To a limited degree, it already has. Pursuant to the Sarbanes-Oxley Act, the Securities and Exchange Commission required public companies to adopt Codes of Ethics applicable to senior officers, in order to deter wrongdoing and promote honest and ethical conduct, among other things. Shortly thereafter, the SEC adopted a Code of Ethics Rule for investment advisers. Codes of ethics adopted pursuant to these initiatives are good examples of private standard setting. Perhaps there are lessons to be learned here for application in other business segments. As a form of regulation, however, standing alone, codes of ethics are limited and lack the essential element of oversight.
The provision of private oversight has also received attention from time to time as a matter of public policy, but the idea has never taken off. On more than one occasion the SEC considered requiring mandatory third-party compliance audits for the entities it regulates. When Harvey Pitt was the agency’s chairman, the SEC published the concept for public comment. Later, when adopting the compliance rules for advisers and funds, the SEC noted that it did not intend to move forward with mandatory third-party audits, although it continued to view the approach as a viable option that it might reconsider. In the early months of Mary Schapiro’s tenure as chairman, there was a great deal of discussion of this concept, and even some public hints that the SEC was considering a rule.
Again, however, the idea did not move forward. More recently, and surprisingly, the SEC made no mention of this concept in its Dodd-Frank-mandated report on investment adviser examinations. In any event, given our current experiences with Washington, the time has come to revisit this idea.
Mandatory third-party audits would ensure that a company’s compliance is periodically reviewed and tested by independent outsiders. As a formal matter, these reviews could focus on whether the entity complies with applicable requirements (see e.g., Compliance Audits, Auditing Standards AU § 801) or whether it has deficiencies in its internal controls over compliance (see e.g., Compliance Attestation, Attestation Standards AT § 601). Just as importantly though, third-party auditors could ask good questions, bring the firm up to date on recent developments, test and sample, and identify areas of risk at the firm that may not be getting the attention they deserve due to the press of day-to-day business. Making these reviews mandatory would ensure that they are conducted where they are most needed: at firms that would not otherwise even consider such a thing.

[Stored dataset items]
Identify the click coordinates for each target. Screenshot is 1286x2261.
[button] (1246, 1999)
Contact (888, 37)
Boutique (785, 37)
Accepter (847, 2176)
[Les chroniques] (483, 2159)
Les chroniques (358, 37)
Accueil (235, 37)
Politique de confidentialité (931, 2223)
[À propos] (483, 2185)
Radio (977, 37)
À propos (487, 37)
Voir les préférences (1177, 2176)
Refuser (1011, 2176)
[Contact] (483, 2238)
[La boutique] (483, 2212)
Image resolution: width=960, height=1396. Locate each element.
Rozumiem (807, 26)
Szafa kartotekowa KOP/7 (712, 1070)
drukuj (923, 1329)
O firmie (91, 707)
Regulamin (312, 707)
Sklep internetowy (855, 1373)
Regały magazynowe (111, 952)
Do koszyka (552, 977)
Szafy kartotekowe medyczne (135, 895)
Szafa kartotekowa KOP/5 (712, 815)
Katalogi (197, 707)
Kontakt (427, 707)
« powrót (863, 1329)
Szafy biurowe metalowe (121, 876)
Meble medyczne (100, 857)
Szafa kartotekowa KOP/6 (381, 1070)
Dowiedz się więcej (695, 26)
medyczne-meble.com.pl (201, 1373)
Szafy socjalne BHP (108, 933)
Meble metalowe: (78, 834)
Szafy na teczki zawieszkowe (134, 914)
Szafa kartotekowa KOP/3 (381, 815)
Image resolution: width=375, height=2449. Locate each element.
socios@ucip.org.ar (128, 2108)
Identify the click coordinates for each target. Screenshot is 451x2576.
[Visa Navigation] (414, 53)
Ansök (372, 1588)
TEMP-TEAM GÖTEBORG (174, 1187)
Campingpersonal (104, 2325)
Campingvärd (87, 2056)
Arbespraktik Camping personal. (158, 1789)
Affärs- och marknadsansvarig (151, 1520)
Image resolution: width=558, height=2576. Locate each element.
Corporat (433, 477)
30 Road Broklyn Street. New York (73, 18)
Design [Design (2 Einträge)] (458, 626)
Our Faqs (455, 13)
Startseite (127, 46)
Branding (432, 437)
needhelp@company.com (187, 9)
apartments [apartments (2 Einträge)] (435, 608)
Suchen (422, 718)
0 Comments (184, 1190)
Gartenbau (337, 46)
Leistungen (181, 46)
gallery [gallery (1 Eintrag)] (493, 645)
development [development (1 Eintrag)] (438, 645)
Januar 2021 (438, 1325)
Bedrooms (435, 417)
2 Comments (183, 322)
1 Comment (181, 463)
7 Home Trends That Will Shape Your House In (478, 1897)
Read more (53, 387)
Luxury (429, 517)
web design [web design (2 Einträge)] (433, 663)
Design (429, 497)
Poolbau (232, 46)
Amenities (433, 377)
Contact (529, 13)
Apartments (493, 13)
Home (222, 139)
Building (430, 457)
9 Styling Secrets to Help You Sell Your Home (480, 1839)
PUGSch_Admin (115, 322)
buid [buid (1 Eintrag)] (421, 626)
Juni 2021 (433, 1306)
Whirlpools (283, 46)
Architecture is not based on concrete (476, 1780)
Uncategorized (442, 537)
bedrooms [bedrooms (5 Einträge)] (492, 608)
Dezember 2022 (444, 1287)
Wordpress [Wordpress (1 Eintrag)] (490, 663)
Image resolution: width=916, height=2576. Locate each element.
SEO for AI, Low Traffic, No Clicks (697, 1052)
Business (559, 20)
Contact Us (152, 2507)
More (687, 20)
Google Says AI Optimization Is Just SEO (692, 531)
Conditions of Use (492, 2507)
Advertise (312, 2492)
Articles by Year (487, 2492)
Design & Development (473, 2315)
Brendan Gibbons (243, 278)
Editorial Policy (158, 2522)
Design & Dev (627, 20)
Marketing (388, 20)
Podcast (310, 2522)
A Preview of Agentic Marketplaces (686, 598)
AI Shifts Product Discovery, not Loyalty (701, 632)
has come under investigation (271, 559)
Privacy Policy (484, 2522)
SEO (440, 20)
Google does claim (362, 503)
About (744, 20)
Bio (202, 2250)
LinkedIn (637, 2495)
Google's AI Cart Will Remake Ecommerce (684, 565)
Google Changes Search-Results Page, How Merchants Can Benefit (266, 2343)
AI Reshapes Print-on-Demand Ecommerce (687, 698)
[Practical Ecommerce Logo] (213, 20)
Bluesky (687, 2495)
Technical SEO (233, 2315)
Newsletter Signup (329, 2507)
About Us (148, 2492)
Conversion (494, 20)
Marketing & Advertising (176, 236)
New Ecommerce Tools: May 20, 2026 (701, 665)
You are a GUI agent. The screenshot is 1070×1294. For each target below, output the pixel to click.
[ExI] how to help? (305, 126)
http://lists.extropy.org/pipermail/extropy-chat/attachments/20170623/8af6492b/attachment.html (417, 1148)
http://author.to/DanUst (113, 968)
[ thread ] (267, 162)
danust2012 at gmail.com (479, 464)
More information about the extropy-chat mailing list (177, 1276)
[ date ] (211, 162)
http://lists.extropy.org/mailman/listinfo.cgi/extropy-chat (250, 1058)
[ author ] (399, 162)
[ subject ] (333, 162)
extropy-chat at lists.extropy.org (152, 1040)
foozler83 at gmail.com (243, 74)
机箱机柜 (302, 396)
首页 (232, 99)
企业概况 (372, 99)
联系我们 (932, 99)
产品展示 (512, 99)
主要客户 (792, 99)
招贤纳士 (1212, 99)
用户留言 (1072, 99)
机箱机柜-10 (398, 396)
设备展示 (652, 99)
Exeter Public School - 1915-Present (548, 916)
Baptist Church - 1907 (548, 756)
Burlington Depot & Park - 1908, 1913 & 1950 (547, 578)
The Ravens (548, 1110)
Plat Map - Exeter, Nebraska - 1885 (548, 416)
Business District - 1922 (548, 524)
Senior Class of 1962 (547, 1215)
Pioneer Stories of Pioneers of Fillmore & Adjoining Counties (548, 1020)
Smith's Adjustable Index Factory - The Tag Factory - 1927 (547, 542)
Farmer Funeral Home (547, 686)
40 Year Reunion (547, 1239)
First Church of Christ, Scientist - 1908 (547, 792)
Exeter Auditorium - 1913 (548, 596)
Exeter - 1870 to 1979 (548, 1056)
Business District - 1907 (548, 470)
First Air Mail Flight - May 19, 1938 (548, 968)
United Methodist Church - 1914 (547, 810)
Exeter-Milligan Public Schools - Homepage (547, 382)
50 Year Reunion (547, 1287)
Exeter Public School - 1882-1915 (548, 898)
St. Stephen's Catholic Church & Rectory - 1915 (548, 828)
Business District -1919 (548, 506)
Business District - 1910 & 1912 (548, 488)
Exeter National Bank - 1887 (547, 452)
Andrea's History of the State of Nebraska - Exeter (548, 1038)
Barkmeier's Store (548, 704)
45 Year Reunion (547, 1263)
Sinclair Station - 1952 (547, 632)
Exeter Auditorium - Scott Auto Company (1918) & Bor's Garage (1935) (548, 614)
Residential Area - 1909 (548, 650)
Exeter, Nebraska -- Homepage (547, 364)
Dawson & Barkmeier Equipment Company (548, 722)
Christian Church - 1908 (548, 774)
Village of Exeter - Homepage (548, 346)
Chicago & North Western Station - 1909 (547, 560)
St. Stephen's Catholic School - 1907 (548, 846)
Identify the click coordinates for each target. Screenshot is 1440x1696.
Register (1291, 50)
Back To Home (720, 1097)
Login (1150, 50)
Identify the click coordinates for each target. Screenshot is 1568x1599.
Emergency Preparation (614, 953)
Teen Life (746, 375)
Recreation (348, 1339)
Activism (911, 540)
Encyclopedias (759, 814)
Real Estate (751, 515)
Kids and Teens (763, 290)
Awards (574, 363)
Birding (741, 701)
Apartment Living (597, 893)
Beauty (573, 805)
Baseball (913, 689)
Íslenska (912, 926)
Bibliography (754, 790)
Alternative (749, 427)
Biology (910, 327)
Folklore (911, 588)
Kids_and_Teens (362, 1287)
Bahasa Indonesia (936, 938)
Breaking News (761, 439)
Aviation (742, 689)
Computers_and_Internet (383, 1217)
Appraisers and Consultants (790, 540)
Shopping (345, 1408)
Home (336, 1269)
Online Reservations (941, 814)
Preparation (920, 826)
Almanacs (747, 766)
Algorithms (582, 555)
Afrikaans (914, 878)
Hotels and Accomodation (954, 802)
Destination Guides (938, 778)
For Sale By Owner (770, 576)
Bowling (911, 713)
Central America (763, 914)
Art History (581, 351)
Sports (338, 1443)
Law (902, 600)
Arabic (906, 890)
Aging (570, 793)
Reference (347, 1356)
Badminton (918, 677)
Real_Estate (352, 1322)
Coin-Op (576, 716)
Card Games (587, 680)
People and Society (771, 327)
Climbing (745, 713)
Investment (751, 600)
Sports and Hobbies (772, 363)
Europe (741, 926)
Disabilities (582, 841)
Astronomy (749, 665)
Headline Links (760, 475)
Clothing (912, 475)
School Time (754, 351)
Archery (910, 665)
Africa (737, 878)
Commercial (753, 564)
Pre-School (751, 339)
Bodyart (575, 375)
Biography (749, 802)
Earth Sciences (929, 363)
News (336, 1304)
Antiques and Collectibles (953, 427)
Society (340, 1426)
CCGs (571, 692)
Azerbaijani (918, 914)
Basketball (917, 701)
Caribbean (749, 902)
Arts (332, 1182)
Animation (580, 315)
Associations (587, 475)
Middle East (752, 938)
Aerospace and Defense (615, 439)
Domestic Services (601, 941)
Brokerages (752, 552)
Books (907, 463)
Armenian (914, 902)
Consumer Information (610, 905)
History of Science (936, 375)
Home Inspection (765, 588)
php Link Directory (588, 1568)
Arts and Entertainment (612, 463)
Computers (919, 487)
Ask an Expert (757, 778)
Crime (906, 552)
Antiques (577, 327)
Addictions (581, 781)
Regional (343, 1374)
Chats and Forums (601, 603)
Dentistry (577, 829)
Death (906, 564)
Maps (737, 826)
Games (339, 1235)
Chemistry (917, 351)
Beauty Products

**PROMPT:**
Continue the passage on mandatory third-party compliance audits from the point where it stops, following on from its last sentence.

**TASK ANSWER:**
Finally, as a private sector service, these reviews would more fairly distribute the costs of oversight through the application of various audit protocols, each with its own complexity, price points, and frequency, designed to meet the unique requirements of all market segments, from small and simple firms to the largest and most complex.
This type of generalized assessment of compliance or internal controls over compliance may sound a lot like the preventive reviews that the SEC used to conduct. That is not an accident. As regulators continue to shift from preventive oversight to more reactive risk-based investigations—in part because of their declining resources (relative to their responsibilities)—the need for private sector prevention has grown. Mandatory third-party compliance audits could meet that need.
Of course, there will always be a place for governmental oversight. Private regulation cannot substitute for law enforcement. However, if the regulators are unable to provide anything except law enforcement, then public policy should consider how to fill government’s other, now foregone roles. The private sector can provide preventive oversight. And more importantly, it can do so when the government is low on funds—or even closed.
John. H. Walsh is a partner at Sutherland Asbill & Brennan. He previously served for 23 years at the Securities and Exchange Commission, where he was instrumental in creating the Office of Compliance Inspections and Examinations. (This article is for informational purposes and is not intended to constitute legal advice. The views expressed by the author are the author’s alone, and do not necessarily represent the views of Sutherland Asbill & Brennan or its clients.)